A synopsis of 8 key recommendations regarding lipid management and monitoring in adults with CKD, including those receiving chronic dialysis or who have had kidney transplants was published online December 9 in the Annals of Internal Medicine.

A key recommendation was for treatment with statin or statin with ezetimibe of adults at least 50 years of age who have an estimated glomerular filtration rate (eGFR) less than 60 mL/minute per 1.73 m2 and who are not treated with chronic dialysis or kidney transplantation. This was a 1A level recommendation, based on the Study of Heart and Renal Protection (SHARP; Lancet. 2011;377:2181–2192).
Adults with dialysis–dependent CKD should not begin treatment with statins or statin/ezetimibe. (2A)
Patients already taking a statin at the time of dialysis should continue to do so. (2C)
Kidney transplant patients should receive statin treatment because their risk for coronary events is dramatically increased. (2B)
Adults aged 18 to 49 years who have an eGFR less than 60 mL/minute per 1.73 m2 but who are not treated with dialysis or kidney transplantation should be treated with statins if they are known to have coronary disease, diabetes, prior ischemic stroke, or an estimated 10–year incidence of coronary death or nonfatal myocardial infarction exceeding 10%. (2A)

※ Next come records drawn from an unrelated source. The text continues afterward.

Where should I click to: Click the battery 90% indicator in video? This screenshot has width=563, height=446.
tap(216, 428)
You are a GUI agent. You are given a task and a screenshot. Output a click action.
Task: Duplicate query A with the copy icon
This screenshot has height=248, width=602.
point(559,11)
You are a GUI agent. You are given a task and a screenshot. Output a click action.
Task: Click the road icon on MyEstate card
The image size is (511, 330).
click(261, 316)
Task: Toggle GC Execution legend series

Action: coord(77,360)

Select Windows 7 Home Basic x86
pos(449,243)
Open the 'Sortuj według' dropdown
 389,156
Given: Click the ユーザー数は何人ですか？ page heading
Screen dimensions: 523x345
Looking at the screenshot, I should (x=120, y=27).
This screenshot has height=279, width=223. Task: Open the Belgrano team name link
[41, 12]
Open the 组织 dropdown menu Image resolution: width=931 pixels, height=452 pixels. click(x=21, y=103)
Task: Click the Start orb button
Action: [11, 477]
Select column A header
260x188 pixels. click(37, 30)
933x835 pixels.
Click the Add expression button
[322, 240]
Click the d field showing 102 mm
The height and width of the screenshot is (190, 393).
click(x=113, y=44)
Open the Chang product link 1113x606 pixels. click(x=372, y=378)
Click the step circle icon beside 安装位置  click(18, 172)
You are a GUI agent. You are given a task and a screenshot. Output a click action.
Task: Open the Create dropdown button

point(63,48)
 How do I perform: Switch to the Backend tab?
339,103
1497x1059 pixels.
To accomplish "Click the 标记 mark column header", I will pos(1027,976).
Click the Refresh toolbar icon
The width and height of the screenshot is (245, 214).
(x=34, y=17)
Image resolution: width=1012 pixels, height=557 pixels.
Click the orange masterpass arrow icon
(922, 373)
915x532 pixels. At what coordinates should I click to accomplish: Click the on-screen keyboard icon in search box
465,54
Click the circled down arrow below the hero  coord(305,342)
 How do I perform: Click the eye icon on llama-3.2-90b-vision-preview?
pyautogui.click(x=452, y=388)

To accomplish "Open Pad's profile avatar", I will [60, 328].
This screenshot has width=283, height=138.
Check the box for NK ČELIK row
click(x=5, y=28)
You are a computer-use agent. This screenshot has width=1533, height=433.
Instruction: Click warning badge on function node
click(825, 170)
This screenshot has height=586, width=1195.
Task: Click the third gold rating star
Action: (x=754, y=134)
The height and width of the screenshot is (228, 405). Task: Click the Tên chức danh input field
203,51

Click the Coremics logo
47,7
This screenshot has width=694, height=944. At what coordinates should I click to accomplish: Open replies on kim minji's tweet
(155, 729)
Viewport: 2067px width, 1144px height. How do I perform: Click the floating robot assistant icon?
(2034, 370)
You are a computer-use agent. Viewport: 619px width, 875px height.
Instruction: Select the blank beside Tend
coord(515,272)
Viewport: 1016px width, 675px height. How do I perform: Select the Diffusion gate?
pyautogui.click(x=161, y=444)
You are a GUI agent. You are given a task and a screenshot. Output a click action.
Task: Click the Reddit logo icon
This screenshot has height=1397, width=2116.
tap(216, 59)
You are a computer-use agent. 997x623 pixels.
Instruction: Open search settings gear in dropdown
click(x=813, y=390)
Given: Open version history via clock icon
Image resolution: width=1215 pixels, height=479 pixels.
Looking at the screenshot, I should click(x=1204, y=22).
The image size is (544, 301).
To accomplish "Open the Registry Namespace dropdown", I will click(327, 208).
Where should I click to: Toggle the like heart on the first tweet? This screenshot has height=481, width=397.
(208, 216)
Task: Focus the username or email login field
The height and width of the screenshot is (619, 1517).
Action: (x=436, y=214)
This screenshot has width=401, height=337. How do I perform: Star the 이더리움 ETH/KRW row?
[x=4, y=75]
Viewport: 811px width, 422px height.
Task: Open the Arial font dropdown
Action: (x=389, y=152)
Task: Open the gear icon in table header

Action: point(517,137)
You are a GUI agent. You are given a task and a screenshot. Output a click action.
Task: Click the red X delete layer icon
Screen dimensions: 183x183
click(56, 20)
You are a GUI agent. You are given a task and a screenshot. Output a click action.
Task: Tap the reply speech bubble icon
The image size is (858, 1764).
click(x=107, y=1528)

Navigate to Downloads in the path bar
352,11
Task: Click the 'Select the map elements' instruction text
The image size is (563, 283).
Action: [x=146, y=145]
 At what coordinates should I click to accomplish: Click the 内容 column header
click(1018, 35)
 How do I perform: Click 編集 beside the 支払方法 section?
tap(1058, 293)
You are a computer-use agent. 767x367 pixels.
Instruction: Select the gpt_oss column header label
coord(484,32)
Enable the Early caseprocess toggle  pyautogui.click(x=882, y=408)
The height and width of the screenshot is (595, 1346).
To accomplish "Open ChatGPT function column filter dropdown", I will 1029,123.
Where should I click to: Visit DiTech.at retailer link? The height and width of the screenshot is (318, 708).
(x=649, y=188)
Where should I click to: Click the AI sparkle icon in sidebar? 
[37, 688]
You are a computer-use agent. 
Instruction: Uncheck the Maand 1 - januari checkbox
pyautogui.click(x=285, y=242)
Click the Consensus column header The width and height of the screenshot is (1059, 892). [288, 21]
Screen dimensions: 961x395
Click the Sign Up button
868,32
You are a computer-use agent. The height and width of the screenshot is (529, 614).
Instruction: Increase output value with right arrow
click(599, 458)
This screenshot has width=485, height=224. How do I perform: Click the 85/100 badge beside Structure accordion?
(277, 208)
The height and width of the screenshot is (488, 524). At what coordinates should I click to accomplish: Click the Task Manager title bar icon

Among persons with CKD, low–density lipoprotein cholesterol is an insufficient test for cardiovascular risk. Adults with newly diagnosed CKD should therefore undergo lipid profile testing. (1C)
However, follow–up measurement is not needed. (Not graded)
Adults aged 50 years or older who have CKD and an eGFR 60 mL/minute per 1.73 m2 or higher (GFR categories G1 – G2) should be treated with a statin. (1B)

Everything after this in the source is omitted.